Mengapa “Poros Baru Asia” Vladimir Putin Berpotensi Gagal?
20 September 2022Saat berbicara di Forum Ekonomi Timur pada awal September lalu, Presiden Rusia Vladimir Putin berkomitmen untuk memisahkan ekonomi negaranya dari negara-negara Uni Eropa yang telah menjatuhkan sanksi besar-besaran
"Peran dari ... negara-negara di kawasan Asia Pasifik telah meningkat secara signifikan," ungkap Putin pada forum yang diadakan di kota pelabuhan Pasifik Rusia, Vladivostok, seraya menambahkan bahwa Asia memiliki "peluang baru kolosal bagi rakyat kita."
Doktrin angkatan laut Rusia yang baru diperbarui, yang diterbitkan pada 31 Agustus, juga bertujuan untuk meningkatkan eksistensi militernya di Timur.
Sanksi yang menusuk
Ekonomi Rusia telah sangat terpukul oleh sanksi internasional yang dijatuhkan awal tahun ini, meskipun pemerintah menganggap bahwa mereka hanya akan berkontraksi sebesar 3% pada tahun 2022.

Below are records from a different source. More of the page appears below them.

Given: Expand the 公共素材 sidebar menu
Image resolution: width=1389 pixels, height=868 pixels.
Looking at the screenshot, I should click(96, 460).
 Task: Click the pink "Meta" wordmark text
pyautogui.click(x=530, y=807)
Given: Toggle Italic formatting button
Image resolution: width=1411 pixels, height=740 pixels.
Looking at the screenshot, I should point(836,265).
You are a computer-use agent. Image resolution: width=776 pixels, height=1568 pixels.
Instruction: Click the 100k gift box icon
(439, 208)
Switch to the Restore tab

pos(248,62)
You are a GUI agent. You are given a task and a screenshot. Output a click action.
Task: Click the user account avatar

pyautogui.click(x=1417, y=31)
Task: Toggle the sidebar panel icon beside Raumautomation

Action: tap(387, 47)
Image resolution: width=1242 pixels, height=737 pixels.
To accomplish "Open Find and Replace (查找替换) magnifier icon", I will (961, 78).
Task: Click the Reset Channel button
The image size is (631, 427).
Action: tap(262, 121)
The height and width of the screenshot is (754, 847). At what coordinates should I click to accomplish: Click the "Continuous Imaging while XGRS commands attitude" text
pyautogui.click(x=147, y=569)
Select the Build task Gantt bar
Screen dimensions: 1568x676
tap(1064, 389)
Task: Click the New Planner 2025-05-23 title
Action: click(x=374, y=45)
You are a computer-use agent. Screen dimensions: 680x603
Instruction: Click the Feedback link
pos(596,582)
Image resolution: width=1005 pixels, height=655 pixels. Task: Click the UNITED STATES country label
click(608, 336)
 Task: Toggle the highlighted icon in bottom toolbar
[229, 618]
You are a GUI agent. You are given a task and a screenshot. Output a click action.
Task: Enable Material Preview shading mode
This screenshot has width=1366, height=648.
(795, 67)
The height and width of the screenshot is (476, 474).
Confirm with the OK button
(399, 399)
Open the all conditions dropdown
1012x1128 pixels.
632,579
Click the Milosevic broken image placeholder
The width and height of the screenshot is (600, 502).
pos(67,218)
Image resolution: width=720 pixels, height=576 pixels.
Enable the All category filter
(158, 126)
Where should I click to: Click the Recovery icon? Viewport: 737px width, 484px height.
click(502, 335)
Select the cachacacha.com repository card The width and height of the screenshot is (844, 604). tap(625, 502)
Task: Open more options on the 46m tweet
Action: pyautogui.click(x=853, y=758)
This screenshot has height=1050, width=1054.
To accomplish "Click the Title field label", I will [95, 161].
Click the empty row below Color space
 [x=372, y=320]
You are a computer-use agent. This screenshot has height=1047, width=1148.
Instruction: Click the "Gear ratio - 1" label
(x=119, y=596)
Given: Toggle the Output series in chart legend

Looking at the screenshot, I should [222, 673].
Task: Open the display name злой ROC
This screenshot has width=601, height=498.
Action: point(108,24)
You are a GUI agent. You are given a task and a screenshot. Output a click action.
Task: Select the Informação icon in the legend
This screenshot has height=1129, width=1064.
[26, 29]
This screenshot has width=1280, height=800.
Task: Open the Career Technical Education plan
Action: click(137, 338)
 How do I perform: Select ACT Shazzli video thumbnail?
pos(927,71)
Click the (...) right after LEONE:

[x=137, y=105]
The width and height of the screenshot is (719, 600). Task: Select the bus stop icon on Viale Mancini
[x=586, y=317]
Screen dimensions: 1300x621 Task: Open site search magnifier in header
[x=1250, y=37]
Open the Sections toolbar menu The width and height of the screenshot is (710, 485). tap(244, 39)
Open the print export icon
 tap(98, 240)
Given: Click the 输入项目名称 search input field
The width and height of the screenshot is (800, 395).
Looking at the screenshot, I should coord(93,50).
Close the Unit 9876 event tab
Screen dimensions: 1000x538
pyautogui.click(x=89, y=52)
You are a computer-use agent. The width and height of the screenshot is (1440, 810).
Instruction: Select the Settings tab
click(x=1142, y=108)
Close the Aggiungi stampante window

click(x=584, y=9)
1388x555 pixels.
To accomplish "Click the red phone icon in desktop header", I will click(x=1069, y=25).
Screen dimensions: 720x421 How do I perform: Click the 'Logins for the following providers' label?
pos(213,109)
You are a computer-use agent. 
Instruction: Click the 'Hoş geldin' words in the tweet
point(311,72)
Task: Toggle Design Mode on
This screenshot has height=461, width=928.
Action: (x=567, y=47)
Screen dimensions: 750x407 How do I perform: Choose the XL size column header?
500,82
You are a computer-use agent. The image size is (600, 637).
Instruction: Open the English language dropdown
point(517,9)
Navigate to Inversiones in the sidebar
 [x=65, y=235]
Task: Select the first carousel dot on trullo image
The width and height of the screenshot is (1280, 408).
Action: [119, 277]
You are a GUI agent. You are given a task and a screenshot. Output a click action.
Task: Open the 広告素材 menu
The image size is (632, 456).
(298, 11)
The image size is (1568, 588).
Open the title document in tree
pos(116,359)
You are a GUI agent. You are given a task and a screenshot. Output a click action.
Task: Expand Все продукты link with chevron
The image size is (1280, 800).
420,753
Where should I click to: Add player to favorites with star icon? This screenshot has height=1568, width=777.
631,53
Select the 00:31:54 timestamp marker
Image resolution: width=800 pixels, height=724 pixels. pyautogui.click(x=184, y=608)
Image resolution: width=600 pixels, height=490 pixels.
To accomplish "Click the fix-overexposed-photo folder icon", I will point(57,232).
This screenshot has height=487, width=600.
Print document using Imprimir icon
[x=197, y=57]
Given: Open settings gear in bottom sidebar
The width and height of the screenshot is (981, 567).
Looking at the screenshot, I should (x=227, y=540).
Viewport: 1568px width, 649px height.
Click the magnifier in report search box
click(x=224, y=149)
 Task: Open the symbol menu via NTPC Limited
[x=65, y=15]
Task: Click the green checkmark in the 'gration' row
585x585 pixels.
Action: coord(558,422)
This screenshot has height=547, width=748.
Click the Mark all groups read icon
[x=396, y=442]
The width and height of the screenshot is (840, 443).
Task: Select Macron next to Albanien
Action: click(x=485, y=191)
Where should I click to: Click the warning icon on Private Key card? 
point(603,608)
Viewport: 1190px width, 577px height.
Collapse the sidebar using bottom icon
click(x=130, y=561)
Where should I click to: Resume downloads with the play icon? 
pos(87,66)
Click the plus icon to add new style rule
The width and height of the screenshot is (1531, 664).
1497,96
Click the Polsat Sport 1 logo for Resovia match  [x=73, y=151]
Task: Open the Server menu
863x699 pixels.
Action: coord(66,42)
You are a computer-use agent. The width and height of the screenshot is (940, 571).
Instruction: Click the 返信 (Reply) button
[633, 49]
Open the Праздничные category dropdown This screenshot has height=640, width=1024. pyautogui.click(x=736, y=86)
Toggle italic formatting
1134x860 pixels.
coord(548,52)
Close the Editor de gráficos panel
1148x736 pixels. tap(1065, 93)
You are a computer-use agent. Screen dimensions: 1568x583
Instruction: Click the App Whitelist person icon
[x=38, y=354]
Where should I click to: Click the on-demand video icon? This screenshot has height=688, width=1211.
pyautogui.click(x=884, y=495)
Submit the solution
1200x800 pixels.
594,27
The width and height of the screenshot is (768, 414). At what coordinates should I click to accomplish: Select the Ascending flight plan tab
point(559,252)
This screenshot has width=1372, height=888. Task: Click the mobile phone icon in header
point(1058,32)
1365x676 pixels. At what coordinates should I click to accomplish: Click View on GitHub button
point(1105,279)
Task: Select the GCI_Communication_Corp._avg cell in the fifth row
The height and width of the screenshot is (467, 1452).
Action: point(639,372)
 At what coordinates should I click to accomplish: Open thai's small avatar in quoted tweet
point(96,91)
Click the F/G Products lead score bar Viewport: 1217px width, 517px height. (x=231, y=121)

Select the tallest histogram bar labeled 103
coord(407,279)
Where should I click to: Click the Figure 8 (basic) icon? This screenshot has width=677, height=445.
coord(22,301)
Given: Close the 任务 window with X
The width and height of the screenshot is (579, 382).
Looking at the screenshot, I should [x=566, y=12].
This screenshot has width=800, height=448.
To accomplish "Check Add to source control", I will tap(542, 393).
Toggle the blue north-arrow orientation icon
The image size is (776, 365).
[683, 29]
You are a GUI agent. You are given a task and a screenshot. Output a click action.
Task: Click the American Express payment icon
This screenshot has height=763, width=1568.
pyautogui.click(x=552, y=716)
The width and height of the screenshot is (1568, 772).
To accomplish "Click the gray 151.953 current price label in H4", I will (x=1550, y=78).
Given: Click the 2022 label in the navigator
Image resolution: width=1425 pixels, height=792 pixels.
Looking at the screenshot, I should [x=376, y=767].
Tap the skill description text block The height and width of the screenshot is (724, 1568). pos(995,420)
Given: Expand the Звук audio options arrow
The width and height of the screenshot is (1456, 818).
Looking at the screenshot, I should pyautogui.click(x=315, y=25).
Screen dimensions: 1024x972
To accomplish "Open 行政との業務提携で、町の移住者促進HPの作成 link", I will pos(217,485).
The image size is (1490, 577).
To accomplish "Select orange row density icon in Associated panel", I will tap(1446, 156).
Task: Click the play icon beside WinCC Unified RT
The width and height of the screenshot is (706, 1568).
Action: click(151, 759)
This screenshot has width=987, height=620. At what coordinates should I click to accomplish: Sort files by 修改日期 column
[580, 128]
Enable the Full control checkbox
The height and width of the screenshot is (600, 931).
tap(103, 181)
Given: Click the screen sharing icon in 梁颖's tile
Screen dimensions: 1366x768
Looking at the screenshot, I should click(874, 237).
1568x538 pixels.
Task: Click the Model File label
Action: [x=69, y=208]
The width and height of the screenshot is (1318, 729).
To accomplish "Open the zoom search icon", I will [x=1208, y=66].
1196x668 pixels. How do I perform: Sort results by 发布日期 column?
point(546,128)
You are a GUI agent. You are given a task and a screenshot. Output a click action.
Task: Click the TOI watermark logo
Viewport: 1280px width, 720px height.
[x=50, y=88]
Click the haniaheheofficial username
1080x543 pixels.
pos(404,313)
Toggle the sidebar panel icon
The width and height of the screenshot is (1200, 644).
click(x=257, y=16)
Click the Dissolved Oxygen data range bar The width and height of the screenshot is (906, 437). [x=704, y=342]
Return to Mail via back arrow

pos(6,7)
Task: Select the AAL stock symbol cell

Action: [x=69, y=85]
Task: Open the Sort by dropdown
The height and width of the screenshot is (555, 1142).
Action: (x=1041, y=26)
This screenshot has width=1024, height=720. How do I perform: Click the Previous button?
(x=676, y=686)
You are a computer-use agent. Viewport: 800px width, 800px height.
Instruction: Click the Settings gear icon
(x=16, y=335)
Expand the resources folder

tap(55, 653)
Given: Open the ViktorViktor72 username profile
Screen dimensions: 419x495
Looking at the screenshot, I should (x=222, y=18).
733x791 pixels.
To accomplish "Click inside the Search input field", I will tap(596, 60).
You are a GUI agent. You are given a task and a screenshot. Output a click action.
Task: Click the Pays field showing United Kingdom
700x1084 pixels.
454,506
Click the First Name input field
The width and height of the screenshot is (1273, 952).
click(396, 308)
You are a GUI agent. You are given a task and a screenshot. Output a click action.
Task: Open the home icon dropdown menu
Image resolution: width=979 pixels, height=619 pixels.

"Ini adalah kebutuhan geopolitik dan keinginan tulus untuk memposisikan Rusia sebagai sumber energi, sumber daya, peralatan pertahanan, dan dalam beberapa kasus, teknologi nuklir untuk ekonomi Asia yang sedang berkembang," kata Philipp Ivanov, CEO dari sebuah kelompok cendekiawan, Asia Society Australia.
Poros lain yang gagal?
Para analis telah menyarankan bahwa poros terbaru Putin akan sama tidak berhasilnya dengan kecenderungannya ke arah Asia pada 2012 lalu, yang dijuluki kebijakan "Turn to the East” Moskow.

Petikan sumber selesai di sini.